Le secrétaire de la Small planters Association, Kreepallo Sunghoon se dit satisfait du Budget 2020/2021 mais des action concrétes devront être prises dès maintenant. “Les propositions des petits planteurs ont été bien accueillies par le gouvernement” confirme-t-il. Toutefois, Kreepallo Sunghoon explique que c’est très encourageant avec l’augmentation des subsides accordés pour l’achat des graines des pommes de terre et d’oignons qui passent de Rs 5000 à Rs 25 000 par tonne. En outre,il  fait ressortir qu’il souhaite qu’il y aura une bonne gestion  de la somme d’argent mentionnée dans le budget.

Osman Mohamed : « Chagrinant de voir que l’Ocean Economy a été convertie en Blue Economy »

L’ex-président de Maurice île Durable, Osman Mohamed, qualifie ce changement d’appellation comme un « drame ». Il explique qu’en 2013, le projet de ‘Ocean Economy’, maintenant converti en ‘Blue Economy’, avait été un succès. Il ajoute que la ‘Blue Economy’ a été réduite en terme de secteur. Le député estime que la ‘Blue Economy’ se  concentre plus sur le secteur de la pêche mais il ne comprend pas pourquoi Maurice continue toujours d’importer du poisson. Selon lui, Maurice doit réduire l’importation de poissons.

Pradeep Jeeha : « Aucun support technique aux petits planteurs »

Pradeep Jeeha ancien ministre de la Technologie a fait ressortir que le gouvernement n’a annoncé aucun support pour soutenir les petits planteurs.

“Le ministre des Finances n’a  rien annoncé d’intéressant à part les subsides pour booster la production d’oignons et de la pomme de terre. Selon lui, il n’y a aura aucun progrès et pour les prochains 12 mois, le secteur agricole ne changera pas en terme d’avancement.

 Business Mauritius : « La communauté des affaires est inquiète » 
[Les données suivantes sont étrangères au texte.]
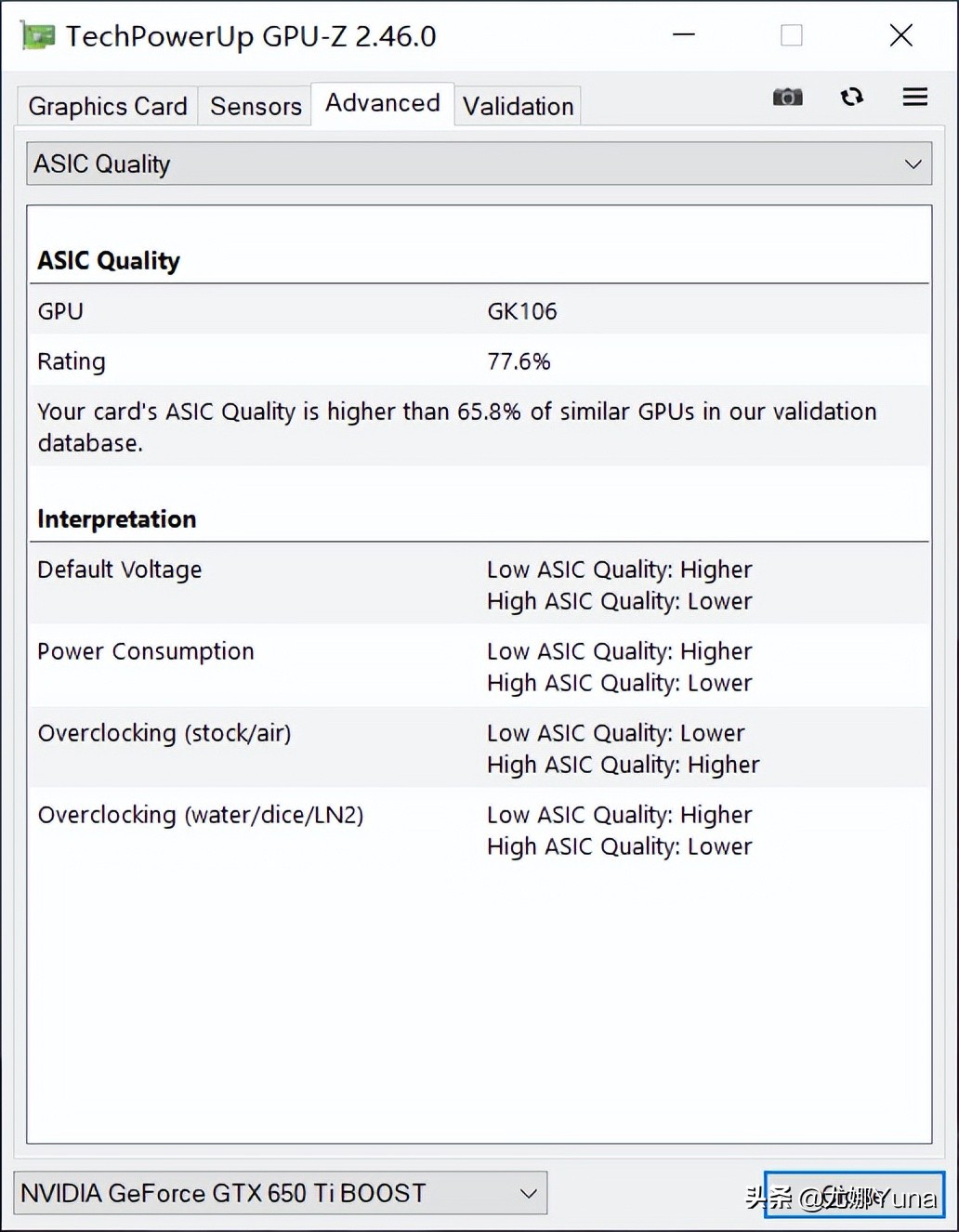Take a screenshot using the camera icon
Image resolution: width=959 pixels, height=1232 pixels.
[787, 98]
Business Mauritius fait ressortir que « la communauté des affaires est inquiète par l’introduction de charges fiscales et sociales qui fragiliseront davantage les entreprises. » Selon Vidia Moonegan, le président de BM, « Malgré un certain nombre de mesures encourageantes, la communauté des affaires reste en attente de mesures fortes pour relancer plusieurs secteurs importants de notre économie face à la crise. Cela est essentiel pour protéger concrètement les entreprises et les emplois.”

La communauté des affaires est aussi inquiète par la forte augmentation du ‘Solidarity Levy’, qui ramène l’Income Tax à 40 % pour les Mauriciens à revenus élevés. Bien que se disant d’accord sur le principe de la solidarité, Business Mauritius note que cette forte augmentation nous place à un niveau de taxation plus élevé que des pays développés comme les États-Unis, le Canada, la Nouvelle-Zélande ou encore Singapour. BM déplore aussi la taxe sur les chiffres d’affaires qui pénalisera plusieurs  entreprises.

Avec l’introduction de la Contribution Sociale Généralisée (CSG), qui remplace le NPF, Business Mauritius dit noter que les charges pour les entreprises vont encore augmenter, alors que nombres d’entre elles ont du mal à sortir la tête de l’eau.